"I'm not sure what I want to do now." Max uttered these words in response to my asking how I could pray for him as he graduates from college. I'm guessing that on that college campus he's far from alone. For the past four years, his life has been pretty well regimented and proscribed by a curriculum and syllabus, but in two weeks that all changes. "What do I want to do" however, is not a problem limited to the young. I've been fortunate enough to have not had to ask that question for more than thirty years. Unlike many friends who moved from one job to another with relative frequency, I pastored the same congregation for most of my working life. It's been a long time since I've had to wonder what I do next. Until recently.
Since I retired, it seems Max and I hold his question in common, except it isn't quite as momentous for me. "What do I do with my life now that the last chapter has concluded? For Max, it involves work, location, family--big ticket items no matter how you cut it. For me, it's often whether I mow the lawn today or tomorrow--pretty insignificant stuff. But for both of us, the question misses the mark because it's actually the wrong question. The real issue is not "What shall I do?" but "What shall I be?"
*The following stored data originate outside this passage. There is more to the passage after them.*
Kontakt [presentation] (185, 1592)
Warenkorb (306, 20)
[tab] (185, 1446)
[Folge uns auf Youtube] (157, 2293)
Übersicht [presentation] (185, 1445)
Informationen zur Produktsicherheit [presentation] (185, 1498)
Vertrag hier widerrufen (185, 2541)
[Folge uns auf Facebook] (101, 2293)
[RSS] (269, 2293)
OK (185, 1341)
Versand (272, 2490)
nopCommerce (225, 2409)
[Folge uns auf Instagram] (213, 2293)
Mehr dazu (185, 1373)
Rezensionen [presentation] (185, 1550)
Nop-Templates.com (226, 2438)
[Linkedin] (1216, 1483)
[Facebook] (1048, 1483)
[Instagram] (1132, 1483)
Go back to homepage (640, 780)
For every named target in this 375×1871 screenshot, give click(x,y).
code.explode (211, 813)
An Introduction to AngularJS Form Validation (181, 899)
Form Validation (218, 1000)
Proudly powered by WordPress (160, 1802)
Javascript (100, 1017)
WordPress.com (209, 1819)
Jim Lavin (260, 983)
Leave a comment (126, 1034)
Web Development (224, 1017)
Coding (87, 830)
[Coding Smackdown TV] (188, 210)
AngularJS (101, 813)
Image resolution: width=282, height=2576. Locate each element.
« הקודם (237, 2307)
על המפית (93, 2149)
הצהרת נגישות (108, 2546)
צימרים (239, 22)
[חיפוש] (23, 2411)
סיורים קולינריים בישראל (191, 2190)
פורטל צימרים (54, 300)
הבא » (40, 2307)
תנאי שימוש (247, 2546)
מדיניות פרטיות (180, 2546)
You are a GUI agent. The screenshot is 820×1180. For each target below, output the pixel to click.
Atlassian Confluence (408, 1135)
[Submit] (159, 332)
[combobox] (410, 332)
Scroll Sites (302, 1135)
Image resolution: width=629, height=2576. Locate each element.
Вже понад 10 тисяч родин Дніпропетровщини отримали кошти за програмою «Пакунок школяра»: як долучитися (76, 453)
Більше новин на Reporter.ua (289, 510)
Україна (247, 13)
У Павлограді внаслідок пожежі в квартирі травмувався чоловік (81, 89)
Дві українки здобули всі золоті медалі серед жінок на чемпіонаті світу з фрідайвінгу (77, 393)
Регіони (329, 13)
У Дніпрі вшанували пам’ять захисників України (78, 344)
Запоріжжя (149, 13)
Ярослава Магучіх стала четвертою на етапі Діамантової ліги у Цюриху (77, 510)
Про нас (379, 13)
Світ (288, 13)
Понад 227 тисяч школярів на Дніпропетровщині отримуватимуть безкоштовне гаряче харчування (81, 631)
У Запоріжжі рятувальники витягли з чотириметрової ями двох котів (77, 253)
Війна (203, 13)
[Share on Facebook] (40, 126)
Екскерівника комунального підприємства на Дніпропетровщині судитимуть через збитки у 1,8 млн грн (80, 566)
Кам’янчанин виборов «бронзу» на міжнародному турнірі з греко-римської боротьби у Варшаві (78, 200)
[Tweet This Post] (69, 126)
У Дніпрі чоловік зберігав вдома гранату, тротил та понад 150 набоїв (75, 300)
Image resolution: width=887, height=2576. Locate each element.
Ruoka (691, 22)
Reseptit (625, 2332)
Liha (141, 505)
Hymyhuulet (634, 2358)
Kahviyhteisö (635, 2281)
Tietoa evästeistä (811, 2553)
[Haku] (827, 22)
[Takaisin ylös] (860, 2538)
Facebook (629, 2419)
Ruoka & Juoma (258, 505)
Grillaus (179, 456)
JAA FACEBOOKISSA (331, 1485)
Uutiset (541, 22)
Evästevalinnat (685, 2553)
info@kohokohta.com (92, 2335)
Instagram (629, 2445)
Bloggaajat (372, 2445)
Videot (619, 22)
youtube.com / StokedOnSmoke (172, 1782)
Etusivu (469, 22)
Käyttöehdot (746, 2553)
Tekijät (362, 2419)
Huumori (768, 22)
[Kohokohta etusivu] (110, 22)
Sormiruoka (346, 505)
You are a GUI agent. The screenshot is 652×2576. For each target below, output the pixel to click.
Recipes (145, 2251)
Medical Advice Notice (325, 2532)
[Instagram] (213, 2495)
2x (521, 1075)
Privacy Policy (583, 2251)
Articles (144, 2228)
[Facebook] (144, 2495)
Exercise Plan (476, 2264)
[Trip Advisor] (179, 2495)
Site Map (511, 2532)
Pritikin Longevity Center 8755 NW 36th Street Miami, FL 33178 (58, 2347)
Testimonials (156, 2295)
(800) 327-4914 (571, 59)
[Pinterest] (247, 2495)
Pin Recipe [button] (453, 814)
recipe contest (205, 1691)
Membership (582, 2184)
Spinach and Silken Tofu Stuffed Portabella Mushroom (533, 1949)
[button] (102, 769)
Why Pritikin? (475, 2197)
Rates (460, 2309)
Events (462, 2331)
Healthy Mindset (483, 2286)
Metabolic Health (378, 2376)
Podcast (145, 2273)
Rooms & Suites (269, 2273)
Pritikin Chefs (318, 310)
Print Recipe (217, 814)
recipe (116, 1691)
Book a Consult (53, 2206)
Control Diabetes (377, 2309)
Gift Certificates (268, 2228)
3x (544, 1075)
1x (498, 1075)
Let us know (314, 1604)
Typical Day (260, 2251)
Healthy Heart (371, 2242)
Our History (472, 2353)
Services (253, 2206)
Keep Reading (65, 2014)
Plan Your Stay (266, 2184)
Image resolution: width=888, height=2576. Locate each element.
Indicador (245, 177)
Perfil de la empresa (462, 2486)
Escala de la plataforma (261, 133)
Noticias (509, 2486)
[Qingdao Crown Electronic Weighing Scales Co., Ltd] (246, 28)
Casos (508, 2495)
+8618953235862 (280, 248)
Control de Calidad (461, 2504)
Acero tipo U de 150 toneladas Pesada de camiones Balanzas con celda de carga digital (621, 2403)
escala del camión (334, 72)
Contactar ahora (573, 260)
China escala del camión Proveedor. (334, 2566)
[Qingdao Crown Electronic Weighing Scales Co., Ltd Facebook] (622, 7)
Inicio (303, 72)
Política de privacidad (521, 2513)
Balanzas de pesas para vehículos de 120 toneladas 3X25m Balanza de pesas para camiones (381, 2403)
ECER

Max could make all the right choices for work and career, but if he forgets who he is, he'll never find true joy and contentment. Life will have its ups and downs; its successes and failures. What he does will be inconsequential compared to who he is, and that is only found in Christ. The Creation story tells us that God breathed into the dusty man he had formed, "and he became a living soul." The world is filled with soul-less people who have never inhaled the breath that truly gives them life. So they run from job to job, lover to lover, addiction to addiction, hoping that somehow the next experience will give them the life that is only found when they get a whiff of God's breath. My prayer for Max is that as he searches for what to do, he will discover who he is, taking a deep breath when God exhales the wind of his Spirit in his direction. It is the same prayer I offer for myself.